|Projects||In-situ innovative UV enhanced produced water treatment|
Description: There are growing concerns on the discharges and adverse effects of produced water on the marine environment. Currently, the major produced water treatment and disposal methods include on-site treatment, ship to shore and dispose, or re-injection in abandoned wells or subsurface caverns. Nevertheless, the on-site treatment is much attractive and desired due to its low shipping/handling cost. However, there currently are few widely recognized on-site treatment technologies available for the platforms and many shortcomings hinder the application of the existing ones in practice. From the perspectives of both industry and government, there is an urgent need to address and overcome the shortcomings of existing methods and develop more robust and efficient in-situ remediation technologies for treating produced water. Ultraviolet (UV) treatment is commonly used in large-scale water and wastewater treatment plants because of its efficiency in destroying dissolved, volatile and non-volatile organic compounds as well as organic biocides without generating additional waste streams.

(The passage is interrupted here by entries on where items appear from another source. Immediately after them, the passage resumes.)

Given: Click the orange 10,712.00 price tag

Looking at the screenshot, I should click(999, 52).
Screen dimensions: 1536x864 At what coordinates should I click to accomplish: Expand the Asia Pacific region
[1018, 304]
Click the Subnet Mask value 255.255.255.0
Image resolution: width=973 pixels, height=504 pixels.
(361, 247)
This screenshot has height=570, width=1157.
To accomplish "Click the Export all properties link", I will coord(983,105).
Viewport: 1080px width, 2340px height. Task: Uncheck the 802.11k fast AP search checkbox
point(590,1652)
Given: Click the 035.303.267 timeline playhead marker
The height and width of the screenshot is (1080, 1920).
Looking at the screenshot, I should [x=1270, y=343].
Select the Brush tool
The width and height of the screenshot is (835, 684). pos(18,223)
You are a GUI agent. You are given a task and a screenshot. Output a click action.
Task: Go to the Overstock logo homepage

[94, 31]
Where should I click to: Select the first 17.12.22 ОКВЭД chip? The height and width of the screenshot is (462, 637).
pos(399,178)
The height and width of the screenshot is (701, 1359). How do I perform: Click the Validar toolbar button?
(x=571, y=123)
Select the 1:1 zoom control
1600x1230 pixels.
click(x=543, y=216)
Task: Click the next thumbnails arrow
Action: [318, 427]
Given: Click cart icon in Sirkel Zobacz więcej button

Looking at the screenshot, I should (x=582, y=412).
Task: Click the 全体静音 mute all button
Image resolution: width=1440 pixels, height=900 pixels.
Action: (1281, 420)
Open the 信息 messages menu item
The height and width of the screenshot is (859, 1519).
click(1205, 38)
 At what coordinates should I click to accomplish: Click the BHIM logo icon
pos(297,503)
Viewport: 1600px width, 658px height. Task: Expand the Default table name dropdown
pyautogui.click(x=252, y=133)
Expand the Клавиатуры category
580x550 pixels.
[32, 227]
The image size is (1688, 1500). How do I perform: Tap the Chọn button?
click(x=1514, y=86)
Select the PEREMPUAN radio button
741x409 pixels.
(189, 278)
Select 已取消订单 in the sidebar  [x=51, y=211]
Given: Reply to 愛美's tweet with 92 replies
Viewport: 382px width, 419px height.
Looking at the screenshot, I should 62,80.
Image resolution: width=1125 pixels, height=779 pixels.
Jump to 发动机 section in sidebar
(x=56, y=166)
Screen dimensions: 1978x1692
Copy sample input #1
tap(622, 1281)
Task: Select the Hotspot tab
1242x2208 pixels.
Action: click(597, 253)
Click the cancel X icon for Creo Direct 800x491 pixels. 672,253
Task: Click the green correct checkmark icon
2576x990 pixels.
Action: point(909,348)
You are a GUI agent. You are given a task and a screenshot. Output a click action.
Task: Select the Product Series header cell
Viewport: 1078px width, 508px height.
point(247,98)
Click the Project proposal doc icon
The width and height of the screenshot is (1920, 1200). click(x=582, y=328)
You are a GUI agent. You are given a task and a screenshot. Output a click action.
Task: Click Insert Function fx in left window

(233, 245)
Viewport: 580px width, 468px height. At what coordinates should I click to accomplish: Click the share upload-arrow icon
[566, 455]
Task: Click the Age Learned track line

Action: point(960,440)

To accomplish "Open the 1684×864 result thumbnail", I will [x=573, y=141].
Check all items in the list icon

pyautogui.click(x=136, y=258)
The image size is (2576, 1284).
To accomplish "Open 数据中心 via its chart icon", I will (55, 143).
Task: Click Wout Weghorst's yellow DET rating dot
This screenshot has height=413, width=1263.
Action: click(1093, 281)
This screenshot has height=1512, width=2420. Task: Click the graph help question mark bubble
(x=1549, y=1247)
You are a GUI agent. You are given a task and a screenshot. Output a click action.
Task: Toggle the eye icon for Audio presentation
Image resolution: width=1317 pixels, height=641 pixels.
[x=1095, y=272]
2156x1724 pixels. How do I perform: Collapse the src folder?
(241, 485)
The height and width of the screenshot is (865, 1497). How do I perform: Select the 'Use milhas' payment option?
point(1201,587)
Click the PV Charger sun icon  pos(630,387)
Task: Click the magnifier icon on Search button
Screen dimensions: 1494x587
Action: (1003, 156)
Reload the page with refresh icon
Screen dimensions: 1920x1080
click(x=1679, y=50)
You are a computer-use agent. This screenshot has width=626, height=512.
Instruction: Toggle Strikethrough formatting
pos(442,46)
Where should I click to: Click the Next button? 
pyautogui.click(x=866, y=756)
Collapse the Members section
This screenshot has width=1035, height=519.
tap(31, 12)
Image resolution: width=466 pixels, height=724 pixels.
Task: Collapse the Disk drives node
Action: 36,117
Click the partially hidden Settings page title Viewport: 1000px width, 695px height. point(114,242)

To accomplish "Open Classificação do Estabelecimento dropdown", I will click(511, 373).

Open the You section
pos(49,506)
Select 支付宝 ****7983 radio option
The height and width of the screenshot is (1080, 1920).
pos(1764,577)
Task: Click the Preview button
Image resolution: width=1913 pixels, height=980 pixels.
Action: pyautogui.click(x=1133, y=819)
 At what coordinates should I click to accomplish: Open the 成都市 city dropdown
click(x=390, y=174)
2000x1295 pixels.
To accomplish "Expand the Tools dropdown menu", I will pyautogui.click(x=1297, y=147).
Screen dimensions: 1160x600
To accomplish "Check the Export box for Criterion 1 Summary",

|Produced water treatment||
The UV equipment is reasonably compact and fairly robust. It is a relatively safe method since no chemicals are involved and there are no known taints or harmful by-products generated and can handle upset or high-loading conditions. However, the existing UV treatment methods cannot be directly used for handling produced water due to the special characteristics of produced water such as high content of hydrocarbons, chemical additives and salinity. Few studies have been reported on UV application to treating offshore produced water and feasibility for on-site treatment of produced water on platforms. This research aims at developing an in-situ innovative UV enhanced wastewater treatment method for treating produced water to help offshore oil and gas industries improve their existing treatment capacity and reduce time and cost. This research will employ UV irradiation with ozone and photocatalysts under an optimized condition to facilitate the removal of both chemical and organic contaminants in produced water. A bench-scale reactor composed of screw-capped quartz glass cell, mounted UV lamps, input and output channel, churn-dashers and sampling ports is used to test the developed method. The design of experiment (DOE) methodology will be employed to help determine optimum operating conditions and minimize the cost and duration of the experiment.